[SOURCE DATA Boundary: Start]

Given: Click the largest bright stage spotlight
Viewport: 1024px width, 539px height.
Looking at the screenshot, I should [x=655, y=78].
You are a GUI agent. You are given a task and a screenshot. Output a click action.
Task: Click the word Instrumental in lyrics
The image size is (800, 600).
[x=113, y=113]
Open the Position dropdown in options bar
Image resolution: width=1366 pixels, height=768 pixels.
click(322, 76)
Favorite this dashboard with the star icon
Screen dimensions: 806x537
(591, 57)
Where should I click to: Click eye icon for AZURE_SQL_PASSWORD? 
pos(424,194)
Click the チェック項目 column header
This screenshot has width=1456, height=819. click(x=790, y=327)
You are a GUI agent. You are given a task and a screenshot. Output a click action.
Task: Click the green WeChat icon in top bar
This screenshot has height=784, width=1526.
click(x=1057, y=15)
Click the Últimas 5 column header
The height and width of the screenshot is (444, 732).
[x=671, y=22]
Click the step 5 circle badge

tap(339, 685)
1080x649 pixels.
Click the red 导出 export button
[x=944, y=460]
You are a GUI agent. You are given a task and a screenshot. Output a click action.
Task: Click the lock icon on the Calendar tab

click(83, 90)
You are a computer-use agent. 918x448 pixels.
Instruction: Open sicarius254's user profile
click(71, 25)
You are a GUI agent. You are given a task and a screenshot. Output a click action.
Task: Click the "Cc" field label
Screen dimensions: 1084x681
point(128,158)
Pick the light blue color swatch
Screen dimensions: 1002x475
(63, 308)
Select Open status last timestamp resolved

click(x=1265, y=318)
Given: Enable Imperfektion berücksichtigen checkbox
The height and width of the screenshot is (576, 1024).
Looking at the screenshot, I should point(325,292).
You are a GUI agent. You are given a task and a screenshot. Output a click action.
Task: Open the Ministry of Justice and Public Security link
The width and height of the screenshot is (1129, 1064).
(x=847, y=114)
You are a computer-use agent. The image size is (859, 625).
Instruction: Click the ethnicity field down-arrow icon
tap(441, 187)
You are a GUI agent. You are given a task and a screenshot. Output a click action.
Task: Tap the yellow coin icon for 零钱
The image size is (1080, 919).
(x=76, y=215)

[SOURCE DATA Boundary: End]

- [ASSIGNMENT] Return, word for word, the line containing "Task: Tap the yellow coin icon for 零钱" and all lines after it through the last line of the records, and nothing else.

- [EXERCISE OUTPUT]
Task: Tap the yellow coin icon for 零钱
The image size is (1080, 919).
(x=76, y=215)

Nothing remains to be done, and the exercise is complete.